Now generated entries should be appended while maintaining proper JSON syntax, I also format the whole file with jq for readability.
NOTE: jq, sed and curl are required to be installed on your system.

Finally you can use crontab -e to schedule execution of this script to your liking in order to fully automate the process of account generation:

# Every day at 12AM
0 0 * * * cd $HOME/Docker/nitter && ./generate_guest_accounts.sh

---

Here is a sample script used for testing in order to simulate what generate_tokens.sh would do:

#!/bin/bash

# Generate a JSON block with a random user ID
generate_json_entry() {
  user_id=$((RANDOM % 1000000))
  cat <<EOF
{
  "user": {
    "id": $user_id
  }
}
EOF
}

generate_json_entry

[zedeus]

@y0nei JSONL is supported, you don't need to do all that.
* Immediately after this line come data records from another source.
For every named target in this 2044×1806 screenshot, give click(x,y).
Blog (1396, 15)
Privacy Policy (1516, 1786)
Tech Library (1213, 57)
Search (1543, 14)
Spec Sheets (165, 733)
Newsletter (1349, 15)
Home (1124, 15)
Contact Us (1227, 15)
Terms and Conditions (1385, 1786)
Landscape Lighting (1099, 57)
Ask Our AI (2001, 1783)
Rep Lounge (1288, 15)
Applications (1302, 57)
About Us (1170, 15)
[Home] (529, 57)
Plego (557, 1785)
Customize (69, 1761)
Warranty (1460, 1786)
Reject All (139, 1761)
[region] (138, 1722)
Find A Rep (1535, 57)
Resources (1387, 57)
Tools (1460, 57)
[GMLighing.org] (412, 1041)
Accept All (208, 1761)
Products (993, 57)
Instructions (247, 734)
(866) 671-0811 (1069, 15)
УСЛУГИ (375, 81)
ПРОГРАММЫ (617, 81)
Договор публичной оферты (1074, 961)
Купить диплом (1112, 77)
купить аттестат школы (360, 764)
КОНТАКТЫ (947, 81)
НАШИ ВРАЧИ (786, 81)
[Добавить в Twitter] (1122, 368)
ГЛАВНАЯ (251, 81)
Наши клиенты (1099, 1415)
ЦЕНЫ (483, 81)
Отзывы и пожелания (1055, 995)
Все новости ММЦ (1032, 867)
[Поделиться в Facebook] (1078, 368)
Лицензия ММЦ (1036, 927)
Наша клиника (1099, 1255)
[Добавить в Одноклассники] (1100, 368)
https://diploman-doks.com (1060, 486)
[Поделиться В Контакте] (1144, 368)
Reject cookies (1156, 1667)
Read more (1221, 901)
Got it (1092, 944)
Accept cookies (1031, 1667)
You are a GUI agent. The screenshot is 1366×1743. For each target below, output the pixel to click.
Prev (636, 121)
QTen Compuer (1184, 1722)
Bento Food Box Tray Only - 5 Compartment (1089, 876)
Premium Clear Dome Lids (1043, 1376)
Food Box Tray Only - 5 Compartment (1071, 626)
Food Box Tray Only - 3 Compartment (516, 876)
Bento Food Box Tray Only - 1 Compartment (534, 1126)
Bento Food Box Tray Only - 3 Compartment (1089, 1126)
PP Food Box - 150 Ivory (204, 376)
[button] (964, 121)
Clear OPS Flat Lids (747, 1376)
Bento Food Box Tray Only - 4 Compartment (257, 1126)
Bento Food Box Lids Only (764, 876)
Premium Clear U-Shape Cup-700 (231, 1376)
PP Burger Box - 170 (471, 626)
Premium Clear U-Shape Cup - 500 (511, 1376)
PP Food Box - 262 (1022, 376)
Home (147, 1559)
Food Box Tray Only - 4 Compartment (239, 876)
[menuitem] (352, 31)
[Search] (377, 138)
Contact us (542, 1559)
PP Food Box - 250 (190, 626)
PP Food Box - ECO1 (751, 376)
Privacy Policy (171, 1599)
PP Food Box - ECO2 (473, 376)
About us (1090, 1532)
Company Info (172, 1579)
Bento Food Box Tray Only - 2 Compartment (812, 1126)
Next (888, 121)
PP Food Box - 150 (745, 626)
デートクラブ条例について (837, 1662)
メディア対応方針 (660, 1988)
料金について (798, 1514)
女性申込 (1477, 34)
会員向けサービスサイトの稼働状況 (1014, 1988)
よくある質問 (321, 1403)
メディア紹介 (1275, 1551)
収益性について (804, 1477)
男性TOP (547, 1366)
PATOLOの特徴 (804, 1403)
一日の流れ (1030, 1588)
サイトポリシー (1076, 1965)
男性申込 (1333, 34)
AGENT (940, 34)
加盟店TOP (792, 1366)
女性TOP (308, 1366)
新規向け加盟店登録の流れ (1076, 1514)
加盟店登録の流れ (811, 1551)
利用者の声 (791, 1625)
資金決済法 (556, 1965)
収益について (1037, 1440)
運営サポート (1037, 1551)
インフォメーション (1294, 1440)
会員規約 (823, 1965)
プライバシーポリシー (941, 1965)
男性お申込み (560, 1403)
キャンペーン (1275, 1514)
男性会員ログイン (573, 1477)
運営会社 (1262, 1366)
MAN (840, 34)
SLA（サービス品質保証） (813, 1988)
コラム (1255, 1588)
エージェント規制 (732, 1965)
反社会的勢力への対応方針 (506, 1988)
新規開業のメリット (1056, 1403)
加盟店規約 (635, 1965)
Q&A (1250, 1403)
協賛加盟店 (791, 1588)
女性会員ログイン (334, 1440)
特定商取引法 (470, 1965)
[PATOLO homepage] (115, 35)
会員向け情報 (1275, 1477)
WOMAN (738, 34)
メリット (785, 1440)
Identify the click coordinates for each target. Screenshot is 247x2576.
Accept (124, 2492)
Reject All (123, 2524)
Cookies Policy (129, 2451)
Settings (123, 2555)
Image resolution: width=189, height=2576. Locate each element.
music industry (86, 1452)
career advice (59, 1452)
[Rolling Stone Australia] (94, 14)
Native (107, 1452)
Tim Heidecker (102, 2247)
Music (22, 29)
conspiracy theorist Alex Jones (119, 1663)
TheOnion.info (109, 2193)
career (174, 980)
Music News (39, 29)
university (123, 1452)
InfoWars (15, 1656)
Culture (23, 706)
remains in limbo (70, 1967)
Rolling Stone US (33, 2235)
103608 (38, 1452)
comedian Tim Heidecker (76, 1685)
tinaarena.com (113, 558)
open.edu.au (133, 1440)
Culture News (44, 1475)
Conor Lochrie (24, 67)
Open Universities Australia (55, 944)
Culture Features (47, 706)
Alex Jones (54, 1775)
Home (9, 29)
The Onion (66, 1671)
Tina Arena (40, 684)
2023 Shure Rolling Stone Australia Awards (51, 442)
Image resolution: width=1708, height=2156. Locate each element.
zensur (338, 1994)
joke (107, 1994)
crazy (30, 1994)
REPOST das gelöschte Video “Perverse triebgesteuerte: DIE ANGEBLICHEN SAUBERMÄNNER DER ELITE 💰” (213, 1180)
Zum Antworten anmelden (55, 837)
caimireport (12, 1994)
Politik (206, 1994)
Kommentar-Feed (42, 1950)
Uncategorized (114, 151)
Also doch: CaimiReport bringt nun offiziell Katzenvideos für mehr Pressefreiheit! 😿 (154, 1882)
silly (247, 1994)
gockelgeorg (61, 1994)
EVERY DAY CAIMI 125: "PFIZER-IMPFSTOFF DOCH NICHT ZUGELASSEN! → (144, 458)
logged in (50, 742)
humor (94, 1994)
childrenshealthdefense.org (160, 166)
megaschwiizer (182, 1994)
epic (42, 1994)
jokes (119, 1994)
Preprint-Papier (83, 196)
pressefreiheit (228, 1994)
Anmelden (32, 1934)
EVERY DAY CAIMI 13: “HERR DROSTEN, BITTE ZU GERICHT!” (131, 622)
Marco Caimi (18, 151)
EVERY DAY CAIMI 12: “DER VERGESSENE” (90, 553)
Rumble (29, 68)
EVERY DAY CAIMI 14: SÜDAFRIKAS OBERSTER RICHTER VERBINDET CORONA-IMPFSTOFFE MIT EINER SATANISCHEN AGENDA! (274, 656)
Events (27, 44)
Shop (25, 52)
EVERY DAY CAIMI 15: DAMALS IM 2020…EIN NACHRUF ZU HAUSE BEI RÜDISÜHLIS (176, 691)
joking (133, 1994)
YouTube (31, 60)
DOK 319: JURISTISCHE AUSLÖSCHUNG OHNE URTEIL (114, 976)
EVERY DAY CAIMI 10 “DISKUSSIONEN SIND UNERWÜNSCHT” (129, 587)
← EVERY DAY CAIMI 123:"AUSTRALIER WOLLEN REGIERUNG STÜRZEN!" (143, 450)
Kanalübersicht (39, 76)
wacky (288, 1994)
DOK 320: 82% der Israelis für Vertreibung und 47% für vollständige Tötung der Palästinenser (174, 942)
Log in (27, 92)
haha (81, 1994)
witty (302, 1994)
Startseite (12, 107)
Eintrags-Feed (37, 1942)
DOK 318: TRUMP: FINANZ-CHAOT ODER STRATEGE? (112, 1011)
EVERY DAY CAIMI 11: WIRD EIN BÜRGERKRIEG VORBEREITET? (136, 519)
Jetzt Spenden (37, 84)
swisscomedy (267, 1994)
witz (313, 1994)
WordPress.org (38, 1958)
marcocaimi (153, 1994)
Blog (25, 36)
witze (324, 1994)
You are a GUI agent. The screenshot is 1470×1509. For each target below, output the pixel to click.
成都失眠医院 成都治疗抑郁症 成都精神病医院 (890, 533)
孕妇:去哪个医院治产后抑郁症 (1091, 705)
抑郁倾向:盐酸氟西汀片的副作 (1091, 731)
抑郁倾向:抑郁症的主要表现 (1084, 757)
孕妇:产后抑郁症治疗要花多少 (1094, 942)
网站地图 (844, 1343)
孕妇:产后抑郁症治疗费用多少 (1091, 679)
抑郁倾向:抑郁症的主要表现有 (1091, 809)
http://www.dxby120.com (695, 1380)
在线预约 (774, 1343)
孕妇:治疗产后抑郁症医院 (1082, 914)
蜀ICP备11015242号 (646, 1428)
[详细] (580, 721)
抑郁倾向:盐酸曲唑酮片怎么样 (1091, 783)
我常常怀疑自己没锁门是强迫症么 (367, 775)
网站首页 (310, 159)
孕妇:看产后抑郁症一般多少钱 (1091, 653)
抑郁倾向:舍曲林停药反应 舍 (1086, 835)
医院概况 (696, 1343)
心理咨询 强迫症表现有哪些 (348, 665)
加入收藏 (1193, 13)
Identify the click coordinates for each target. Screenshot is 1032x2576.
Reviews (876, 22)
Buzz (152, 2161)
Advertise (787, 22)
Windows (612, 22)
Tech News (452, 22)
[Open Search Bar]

Just append each json object on a new line and name the file .jsonl instead of .json.

[somini]

It seems the script for getting guest accounts it broken now. And maybe they expired all those credentials, I only get what's already cached in my instance.

[y0nei]

It seems the script for getting guest accounts it broken now. And maybe they expired all those credentials, I only get what's already cached in my instance.

Same issue for me, I'm unable to generate any new guest accounts, all of my current ones got "expired" and I can only view what is cached on my instance.

[nyanpasu64]

Oddly I can view posts in Nitter again with my old tokens, but the guest token generation script still returns undefined (possibly it's been less than a day since my last failed guest token generation during the Nitter outage?). Let's see how long until Twitter kills less manipulative frontends again.

Even during the outage, I could view user profiles and old tweets, but expanding any tweet resulted in an error.

[somini]

Can confirm, the token script fails, but I can read Nitter again, mostly. Seems hit and miss, the RSS feeds show the tweet, but I can't see the tweet responses for example.